Massachusetts wrongful termination laws requires plaintiffs to file a personal injury lawsuit within three years from the date of the wrongful termination. If a plaintiff fails to file a civil lawsuit before the expiration of the statute of limitations, the court clerk responsible for processing the lawsuit will dismiss it.
Whether you file a claim with the EEOC or MCAD, you need to submit persuasive evidence that your former employer wrongfully terminated you.
Evidence comes in the form of employment records. For example, if your employer claims to have fired you because of poor job performance, you can refer to your positive employee reviews to counter the claim.
Other documents to refer to when submitting a convincing wrongful termination claim and/or lawsuit include the employee handbook, emails exchanged between you and your manager, and termination notice or a memo discussing the conversation you had with your employer that discusses your termination.
You have several options to remedy your illegal firing, which include receiving back pay and returning to your job given your employer takes steps to prevent future acts of wrongful termination.
How Do I Sue for Wrongful Termination?
Before suing for wrongful termination in MA, you need to gather your employment documents, as your employment status has to be clearly documented if you want to prove your wrongful termination claim. The employment documents you may need include:
- personnel file;
- employment agreement/contract (if applicable);
- employee handbook;
- workplace policies;
- job evaluations;
- union contracts;
- pay stubs;
- memos between employer and employee;
- termination notice if it came in writing, or a memo of the conversation if the termination was oral.
You should compile a precise timeline of events as they happened up to being terminated in Massachusetts. You should include evaluations of your job performance and when they took place as being fired despite positive feedback can mean a wrongful termination has taken place for a reason that is nothing to do with your work performance. Make sure you know who was directly involved in your wrongful termination such as your boss or HR or even indirectly through clients and co-workers. Write down the date the termination took place and who was present and if any reasons were given.
Massachusetts employment laws allow a number of remedies for victims of wrongful termination. Depending on the cause of the wrongful termination, an employee in Massachusetts may be able to seek a remedy for wrongful termination. Remedies for wrongful termination include the following:
- reinstatement of employment;
- back and/or forward pay;
- punitive damages;
- damages for emotional distress.
Before filing a claim for wrongful termination in Massachusetts, evidence needs to be available proving that the wrongful termination is illegal.
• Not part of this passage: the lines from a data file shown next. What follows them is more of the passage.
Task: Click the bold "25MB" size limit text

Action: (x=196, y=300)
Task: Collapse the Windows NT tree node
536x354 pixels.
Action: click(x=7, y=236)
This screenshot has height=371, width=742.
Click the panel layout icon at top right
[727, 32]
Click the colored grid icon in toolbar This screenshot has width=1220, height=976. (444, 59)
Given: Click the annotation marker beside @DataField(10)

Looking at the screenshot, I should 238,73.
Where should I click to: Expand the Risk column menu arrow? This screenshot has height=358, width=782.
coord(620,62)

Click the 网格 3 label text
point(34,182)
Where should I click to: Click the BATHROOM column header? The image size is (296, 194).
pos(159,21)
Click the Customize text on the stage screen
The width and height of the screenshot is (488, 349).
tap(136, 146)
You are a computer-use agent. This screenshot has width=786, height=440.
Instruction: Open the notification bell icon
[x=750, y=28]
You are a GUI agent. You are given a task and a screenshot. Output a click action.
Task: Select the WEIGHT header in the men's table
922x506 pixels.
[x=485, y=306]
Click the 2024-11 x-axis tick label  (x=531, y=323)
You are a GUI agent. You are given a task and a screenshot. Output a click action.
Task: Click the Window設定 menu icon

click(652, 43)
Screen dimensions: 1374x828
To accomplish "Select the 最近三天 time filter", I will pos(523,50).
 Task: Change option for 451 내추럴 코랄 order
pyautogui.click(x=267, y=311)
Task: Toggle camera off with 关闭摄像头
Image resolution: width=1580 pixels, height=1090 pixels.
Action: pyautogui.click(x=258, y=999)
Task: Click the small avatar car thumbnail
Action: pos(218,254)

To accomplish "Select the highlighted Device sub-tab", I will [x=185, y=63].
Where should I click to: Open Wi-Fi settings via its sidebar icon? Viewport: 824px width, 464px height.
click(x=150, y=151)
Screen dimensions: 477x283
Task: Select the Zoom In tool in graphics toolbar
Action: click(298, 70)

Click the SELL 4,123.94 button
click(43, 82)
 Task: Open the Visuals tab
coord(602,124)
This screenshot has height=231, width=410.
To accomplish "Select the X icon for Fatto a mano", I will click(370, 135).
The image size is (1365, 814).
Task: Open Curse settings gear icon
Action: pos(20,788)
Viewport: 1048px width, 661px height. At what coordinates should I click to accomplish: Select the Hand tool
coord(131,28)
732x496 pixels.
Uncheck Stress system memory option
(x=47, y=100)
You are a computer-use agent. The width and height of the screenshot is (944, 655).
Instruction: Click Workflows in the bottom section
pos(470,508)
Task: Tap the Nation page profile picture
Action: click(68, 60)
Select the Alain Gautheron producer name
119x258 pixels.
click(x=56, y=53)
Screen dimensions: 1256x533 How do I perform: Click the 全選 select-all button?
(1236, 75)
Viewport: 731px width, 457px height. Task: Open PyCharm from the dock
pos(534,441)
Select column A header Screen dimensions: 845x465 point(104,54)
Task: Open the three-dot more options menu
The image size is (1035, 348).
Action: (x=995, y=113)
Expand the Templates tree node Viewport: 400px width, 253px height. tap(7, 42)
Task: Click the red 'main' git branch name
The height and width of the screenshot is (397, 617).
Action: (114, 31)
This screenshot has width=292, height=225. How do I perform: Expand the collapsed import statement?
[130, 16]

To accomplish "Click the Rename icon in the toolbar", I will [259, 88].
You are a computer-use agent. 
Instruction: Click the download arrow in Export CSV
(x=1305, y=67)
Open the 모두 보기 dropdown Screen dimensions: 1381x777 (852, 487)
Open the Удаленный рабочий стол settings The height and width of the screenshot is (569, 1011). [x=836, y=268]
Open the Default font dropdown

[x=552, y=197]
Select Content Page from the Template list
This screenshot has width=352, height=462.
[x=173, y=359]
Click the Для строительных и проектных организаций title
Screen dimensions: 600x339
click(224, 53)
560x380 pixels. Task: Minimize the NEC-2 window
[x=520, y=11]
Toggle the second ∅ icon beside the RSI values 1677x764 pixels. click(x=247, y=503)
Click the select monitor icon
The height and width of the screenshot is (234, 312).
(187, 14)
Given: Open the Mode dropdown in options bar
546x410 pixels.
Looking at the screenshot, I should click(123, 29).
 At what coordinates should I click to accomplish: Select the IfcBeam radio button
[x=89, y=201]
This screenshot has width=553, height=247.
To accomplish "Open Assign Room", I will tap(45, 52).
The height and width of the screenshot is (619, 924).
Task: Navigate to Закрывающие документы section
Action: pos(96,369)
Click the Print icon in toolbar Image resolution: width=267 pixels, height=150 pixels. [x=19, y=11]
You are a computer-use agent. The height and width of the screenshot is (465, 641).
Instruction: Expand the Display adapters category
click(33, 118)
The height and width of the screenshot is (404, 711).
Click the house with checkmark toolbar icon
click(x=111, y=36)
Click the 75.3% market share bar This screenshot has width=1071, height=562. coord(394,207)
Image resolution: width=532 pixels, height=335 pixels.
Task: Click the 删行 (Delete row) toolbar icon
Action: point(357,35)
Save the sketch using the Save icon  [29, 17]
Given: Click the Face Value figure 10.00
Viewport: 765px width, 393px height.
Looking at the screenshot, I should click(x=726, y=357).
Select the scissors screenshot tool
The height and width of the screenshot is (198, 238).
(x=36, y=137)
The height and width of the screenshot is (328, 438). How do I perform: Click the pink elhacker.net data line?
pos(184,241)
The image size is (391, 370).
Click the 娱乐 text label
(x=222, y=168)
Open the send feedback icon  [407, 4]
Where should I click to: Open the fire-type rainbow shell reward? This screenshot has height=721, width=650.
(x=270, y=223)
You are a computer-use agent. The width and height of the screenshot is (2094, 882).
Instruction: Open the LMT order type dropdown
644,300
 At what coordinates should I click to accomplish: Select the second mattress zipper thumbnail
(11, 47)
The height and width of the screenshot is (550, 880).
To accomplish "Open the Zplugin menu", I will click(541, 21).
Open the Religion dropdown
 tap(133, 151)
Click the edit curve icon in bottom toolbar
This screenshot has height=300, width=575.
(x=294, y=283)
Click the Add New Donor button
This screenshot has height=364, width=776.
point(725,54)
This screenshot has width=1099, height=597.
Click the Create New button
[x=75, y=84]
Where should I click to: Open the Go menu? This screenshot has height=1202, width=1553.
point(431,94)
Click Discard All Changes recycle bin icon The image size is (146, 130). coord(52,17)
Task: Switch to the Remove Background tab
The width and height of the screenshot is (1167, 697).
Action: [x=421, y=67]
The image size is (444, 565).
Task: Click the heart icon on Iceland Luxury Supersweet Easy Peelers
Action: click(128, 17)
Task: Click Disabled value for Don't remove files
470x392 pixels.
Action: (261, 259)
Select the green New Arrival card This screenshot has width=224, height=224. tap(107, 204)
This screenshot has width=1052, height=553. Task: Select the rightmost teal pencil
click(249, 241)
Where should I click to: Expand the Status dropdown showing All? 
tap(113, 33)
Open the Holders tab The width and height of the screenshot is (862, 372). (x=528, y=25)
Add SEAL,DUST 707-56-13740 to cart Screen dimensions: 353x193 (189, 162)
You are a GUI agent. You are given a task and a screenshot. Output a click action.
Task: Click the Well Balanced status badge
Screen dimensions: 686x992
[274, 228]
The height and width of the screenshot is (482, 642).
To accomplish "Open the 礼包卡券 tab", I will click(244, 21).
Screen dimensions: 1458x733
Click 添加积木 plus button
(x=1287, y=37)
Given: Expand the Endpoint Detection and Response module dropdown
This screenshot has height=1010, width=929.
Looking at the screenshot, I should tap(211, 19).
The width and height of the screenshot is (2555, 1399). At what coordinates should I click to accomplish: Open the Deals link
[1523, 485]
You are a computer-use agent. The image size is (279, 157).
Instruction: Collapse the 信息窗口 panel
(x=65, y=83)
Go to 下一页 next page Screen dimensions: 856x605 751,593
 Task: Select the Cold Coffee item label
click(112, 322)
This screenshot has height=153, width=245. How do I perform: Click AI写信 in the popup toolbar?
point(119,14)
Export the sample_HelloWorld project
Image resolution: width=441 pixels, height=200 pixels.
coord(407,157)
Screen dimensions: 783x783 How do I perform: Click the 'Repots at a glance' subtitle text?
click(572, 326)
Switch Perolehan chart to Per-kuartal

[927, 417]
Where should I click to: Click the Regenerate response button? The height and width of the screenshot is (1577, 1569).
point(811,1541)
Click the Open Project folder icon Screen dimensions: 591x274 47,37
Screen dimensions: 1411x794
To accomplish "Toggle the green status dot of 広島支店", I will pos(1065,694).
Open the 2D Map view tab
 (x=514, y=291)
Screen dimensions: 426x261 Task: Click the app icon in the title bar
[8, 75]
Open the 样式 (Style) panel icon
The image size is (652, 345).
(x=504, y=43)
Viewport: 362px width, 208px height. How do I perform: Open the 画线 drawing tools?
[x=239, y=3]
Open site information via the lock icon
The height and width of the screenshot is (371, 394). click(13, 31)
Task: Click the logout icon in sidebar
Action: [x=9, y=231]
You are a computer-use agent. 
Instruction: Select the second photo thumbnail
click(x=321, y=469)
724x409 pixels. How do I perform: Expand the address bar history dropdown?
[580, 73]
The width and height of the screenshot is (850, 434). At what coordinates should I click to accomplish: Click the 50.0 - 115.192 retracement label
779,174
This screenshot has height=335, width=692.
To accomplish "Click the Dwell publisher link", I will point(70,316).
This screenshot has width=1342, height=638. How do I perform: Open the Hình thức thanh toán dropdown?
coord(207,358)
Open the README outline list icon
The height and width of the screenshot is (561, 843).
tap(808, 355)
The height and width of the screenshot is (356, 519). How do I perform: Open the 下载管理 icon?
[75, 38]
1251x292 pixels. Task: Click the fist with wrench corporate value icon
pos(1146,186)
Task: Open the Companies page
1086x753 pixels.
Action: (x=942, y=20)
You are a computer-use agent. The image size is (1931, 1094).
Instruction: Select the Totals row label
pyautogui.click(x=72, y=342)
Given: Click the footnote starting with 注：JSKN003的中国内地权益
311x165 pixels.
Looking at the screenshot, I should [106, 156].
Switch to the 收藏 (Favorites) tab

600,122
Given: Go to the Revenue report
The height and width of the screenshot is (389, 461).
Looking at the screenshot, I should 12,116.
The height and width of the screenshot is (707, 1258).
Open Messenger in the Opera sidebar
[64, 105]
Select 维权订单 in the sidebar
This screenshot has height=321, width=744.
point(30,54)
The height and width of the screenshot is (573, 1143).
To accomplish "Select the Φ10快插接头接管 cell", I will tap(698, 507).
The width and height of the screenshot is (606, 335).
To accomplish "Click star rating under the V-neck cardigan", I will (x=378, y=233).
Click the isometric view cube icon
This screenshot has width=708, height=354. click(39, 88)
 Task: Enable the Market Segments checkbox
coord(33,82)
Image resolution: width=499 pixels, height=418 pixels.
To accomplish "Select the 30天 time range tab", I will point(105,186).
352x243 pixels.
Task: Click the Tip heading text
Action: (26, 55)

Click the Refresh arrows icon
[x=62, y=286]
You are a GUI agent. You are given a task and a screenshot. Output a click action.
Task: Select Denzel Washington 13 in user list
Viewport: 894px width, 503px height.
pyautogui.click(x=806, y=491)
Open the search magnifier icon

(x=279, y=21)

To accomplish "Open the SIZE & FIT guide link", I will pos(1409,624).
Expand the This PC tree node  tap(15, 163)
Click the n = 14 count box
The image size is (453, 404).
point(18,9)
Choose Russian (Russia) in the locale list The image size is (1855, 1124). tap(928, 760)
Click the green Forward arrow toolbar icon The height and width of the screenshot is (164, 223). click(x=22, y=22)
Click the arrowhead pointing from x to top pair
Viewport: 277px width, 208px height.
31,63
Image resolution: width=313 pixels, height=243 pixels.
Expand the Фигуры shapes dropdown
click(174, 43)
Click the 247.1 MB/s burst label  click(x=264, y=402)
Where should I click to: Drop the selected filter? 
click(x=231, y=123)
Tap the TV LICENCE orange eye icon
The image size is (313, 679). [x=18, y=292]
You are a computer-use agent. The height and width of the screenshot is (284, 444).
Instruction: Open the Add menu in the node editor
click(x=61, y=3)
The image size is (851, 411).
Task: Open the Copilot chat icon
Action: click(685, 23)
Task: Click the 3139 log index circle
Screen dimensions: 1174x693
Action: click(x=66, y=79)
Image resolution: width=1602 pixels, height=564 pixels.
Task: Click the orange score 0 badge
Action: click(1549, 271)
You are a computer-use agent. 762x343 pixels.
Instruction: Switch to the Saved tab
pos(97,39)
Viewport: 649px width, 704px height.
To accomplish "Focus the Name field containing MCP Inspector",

Depending on the reason for the termination this could include reports from co-workers stating why they thought the termination was due to discrimination or one of the other unlawful reasons such as being a whistleblower or refusing to take part in an illegal activity.
How Can A Wrongful Termination Lawyer Help?
One good reason for seeking help from an employment lawyer who takes cases in Massachusetts is the time limit you have to dispute your wrongful termination and file a claim with the EEOC or MCAD. This is 300 days from the date that you believe you were wrongfully terminated. A lawyer may help ensure your claim is made before the deadline. After you receive an official notice of your right to sue from the EEOC, you will have 90 days to file in state or federal court. For a case under Massachusetts law, you may sue in court as soon as 30 days after receiving a notice of dismissal from MCAD, but within three years from the date you believe you were discriminated or retaliated against.